Gov. Perdue was announced by Trump on Jan. 19 — the day before the president was sworn in — as his choice to lead USDA, but confirmation hearings were delayed while the nominee made arrangements with his business holdings to meet ethics requirements. The Senate Agriculture, Nutrition and Forestry Committee conducted hearings on his nomination on March 23, recommending his full Senate approval.

From the House, fellow Georgian U.S. Rep. Austin Scott, R-Tifton, congratulated Gov. Perdue on his confirmation.

“Georgians certainly understand the importance our nation’s agriculture industry plays in our state and national economy and in keeping the world fed,” Scott said. “Between his public service to the state of Georgia and his background in agribusiness, Sonny is the perfect choice to lead USDA.

“I am confident he will continue to be a champion for the needs of our farmers, ranchers, and manufacturers, and I congratulate him on his confirmation to be United States secretary of agriculture.”

Officials with Georgia Farm Bureau were among the first to tweet congratulations to Gov. Perdue after he passed the 51-vote threshold needed for confirmation.

Sen. Chuck Grassley, R-Iowa, a member of the Senate Ag Committee, said he was happy to see Secretary Perdue receive “broad, bipartisan majority” support from the senators.

“Based on my conversations with Gov. Perdue and his long record of public service, I’m confident that he will hit the ground running in his new job,” Grassley said. “Gov.

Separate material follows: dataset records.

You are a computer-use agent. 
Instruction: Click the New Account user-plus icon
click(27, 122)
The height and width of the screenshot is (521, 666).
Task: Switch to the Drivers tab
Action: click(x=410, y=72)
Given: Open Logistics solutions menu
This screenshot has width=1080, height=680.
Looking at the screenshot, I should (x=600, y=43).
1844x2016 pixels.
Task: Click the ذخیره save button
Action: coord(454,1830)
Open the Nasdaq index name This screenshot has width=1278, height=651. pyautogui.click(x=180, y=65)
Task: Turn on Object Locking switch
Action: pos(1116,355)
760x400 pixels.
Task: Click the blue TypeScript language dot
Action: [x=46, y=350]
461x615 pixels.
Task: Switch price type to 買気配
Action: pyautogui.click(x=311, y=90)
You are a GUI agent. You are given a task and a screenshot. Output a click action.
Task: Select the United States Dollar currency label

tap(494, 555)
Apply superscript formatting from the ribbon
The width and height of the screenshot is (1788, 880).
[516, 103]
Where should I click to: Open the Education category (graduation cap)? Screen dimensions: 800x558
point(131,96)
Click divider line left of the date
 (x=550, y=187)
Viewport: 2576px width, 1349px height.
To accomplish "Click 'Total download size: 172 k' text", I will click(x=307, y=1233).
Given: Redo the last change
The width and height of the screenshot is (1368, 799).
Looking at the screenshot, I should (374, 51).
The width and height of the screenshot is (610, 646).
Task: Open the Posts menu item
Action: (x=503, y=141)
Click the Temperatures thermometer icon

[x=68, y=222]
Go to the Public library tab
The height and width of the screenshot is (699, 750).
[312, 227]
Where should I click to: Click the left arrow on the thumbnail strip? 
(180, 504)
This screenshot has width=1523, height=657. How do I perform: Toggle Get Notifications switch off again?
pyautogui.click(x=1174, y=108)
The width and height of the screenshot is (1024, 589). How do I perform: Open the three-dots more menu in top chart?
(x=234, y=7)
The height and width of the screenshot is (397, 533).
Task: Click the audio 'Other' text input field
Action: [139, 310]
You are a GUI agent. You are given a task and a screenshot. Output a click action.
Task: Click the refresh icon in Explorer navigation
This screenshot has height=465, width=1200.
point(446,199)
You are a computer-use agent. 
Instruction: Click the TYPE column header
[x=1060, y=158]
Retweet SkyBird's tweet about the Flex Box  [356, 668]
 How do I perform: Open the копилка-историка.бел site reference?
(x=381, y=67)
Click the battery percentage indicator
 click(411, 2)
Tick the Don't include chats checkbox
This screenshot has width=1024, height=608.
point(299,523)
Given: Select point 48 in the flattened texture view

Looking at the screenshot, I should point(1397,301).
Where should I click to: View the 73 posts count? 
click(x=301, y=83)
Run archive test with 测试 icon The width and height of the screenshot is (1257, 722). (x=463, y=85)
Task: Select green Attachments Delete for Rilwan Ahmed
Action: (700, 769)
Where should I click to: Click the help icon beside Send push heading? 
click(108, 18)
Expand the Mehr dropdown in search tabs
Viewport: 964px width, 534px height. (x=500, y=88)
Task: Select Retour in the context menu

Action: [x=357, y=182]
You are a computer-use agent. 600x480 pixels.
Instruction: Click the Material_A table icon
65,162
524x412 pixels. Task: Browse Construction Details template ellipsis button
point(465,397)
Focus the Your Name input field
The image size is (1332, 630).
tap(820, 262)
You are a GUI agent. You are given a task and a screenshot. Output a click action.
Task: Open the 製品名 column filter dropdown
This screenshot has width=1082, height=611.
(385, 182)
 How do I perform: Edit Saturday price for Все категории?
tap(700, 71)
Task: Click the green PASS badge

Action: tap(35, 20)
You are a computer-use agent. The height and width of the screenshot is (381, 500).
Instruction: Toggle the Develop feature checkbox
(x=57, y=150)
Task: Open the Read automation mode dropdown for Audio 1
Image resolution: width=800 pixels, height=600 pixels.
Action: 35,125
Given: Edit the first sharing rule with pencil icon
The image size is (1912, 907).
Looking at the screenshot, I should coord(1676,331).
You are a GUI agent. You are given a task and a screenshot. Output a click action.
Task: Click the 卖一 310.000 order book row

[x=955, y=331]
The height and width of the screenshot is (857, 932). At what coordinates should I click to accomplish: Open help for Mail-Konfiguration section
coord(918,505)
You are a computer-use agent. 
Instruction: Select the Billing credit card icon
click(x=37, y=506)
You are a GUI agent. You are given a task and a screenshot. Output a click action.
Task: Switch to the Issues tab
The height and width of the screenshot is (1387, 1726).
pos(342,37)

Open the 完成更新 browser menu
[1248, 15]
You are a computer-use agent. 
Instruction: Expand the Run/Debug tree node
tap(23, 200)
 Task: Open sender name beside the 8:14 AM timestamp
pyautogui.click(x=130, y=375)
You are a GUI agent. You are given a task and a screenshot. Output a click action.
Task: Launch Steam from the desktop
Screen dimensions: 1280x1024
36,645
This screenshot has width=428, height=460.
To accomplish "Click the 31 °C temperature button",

Perdue’s leadership at the Department of Agriculture will be particularly important as the issue of international trade is debated in Congress and by the Administration. I plan to work closely with the new secretary on American trade interests, especially with regard to agricultural exports.

“U.S. farmers rely on existing export markets for much of their livelihood, and they deserve access to new markets wherever it makes sense. I also look forward to working with Gov. Perdue and consulting his department for its technical expertise as a new Farm Bill is crafted later this year.”

With the secretary position in a caretaker situation, there have been concerns about whether agriculture would be lost in the shuffle as the United States worked international trade.